Rose-Lynn Harlan é uma cantora de Glasgow, na Escócia, que sonha em se tornar estrela da música country em Nashville, no Tennessee, EUA. Ex-presidiária e mãe solteira de dois filhos, é forçada a encarar responsabilidades urgentes e arruma um emprego de diarista. No entanto, acaba encontrando quem dê apoio ao seu sonho aparentemente louco.

Crítica

Este drama parte de uma convicção arriscada. Ele acredita que sua protagonista é uma mulher tão encantadora que o espectador estará disposto a ignorar as suas inúmeras falhas pelo prazer de vê-la em tela. Desde a primeira cena, Rose (Jessie Buckley) está saindo da prisão mais alegre que o cinema já retratou, onde as outras prisioneiras a adoram e os guardas a veneram. Ela canta, passeia, e chega na casa de um ex-namorado onde também é recebida calorosamente. No restaurante onde trabalhava, brigam com ela, mas nada importa: ela ainda pega uma cerveja gratuita e promete voltar aos palcos do bar. Rose não é uma personagem qualquer, inserida dentro de uma sociedade maior do que ela, pelo contrário: neste roteiro, o mundo existe em função de Rose, orbitando ao seu redor.
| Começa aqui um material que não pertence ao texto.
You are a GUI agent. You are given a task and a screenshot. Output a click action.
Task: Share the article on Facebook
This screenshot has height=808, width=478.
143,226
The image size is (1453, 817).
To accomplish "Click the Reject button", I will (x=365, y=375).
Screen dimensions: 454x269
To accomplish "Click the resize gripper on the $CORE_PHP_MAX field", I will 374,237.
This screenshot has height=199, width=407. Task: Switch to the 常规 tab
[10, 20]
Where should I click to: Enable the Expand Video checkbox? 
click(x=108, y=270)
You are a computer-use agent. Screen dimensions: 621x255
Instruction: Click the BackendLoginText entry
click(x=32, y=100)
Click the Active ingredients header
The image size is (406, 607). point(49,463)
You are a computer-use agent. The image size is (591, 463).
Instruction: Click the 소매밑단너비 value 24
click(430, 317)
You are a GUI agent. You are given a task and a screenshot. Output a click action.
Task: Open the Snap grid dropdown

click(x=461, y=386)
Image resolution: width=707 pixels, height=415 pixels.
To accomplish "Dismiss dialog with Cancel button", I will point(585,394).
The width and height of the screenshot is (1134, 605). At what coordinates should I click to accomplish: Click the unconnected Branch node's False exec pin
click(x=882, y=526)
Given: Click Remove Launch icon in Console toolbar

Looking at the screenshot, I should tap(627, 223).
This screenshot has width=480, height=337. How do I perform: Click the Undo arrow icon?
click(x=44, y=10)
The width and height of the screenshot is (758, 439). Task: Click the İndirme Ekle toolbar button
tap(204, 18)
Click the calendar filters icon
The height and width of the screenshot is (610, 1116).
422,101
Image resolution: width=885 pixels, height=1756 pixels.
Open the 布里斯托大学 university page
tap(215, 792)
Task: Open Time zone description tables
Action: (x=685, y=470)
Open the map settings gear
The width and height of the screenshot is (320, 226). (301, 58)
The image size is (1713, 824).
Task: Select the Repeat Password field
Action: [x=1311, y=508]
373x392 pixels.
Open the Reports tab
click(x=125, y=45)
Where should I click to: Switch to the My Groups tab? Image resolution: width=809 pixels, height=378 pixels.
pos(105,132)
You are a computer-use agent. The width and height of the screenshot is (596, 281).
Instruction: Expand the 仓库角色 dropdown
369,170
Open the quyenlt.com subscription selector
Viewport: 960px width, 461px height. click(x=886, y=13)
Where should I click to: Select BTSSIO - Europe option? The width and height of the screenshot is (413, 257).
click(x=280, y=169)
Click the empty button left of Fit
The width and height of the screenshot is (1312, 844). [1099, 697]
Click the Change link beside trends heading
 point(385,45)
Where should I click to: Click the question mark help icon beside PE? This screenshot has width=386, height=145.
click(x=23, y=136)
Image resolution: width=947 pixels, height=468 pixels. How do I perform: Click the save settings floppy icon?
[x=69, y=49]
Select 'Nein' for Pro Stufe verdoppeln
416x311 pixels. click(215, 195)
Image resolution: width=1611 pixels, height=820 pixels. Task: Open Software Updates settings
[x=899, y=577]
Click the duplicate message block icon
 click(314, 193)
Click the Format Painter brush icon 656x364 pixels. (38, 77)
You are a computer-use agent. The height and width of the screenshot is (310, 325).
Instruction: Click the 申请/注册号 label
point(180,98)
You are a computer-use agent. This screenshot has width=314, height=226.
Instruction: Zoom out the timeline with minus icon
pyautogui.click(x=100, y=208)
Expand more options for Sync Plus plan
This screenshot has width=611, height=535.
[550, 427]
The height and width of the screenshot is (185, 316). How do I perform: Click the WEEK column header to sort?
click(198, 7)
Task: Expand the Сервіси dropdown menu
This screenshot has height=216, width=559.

Os coadjuvantes surgem em função dela, e deixam de ter uma vida pessoal quando a aspirante a cantora não se encontra em cena. Ainda mais curioso é o fato de todos dedicarem suas vidas, seu sorriso e seu dinheiro à jovem que não trata ninguém muito bem: a nova patroa da casa onde faz faxina imediatamente lhe dá passagens de trem e organiza uma festa em seu nome, um produtor requisitado a recebe prontamente e a ciceroneia durante um dia inteiro, um advogado aparece de lugar algum para abrandar sua pena. Enquanto isso, ela negligencia a todos, porém sempre com um sorriso no rosto, enquanto dispara uma tirada sarcástica ou canta algum verso de música country na belíssima voz da atriz. Quem poderia resistir, certo? Narrativamente falando, no entanto, a relação entre Rose e o resto do mundo soa um tanto abusiva.

Apesar desta configuração, o diretor Tom Harper se esforça em retratar esta atmosfera dentro dos moldes do drama social sóbrio, focado nos dias nublados de Glasgow, em pequenos apartamentos do subúrbio onde moram funcionários de classe média-baixa. A apresentação da vida desprivilegiada não é incomum a narrativas sobre ascensões meteóricas, pelo contrário: de quanto mais baixo sair a nova estrela musical, mais espetacular parecerá sua escalada rumo ao sucesso. Felizmente, o cineasta atenua a vertente “nasce uma estrela”, diluindo a promessa de sucesso instantâneo enquanto evita a meritocracia inerente ao subgênero. Mesmo ouvindo diversas frases inspiradoras ao longo do filme (“Não há nada que você não possa fazer. O seu momento é agora”, “Quando você se dedica, consegue fazer qualquer coisa”), Rose se depara com uma estrada mais agridoce do que se esperaria da mulher cujo destino, desde a primeira cena, aponta ao estrelato.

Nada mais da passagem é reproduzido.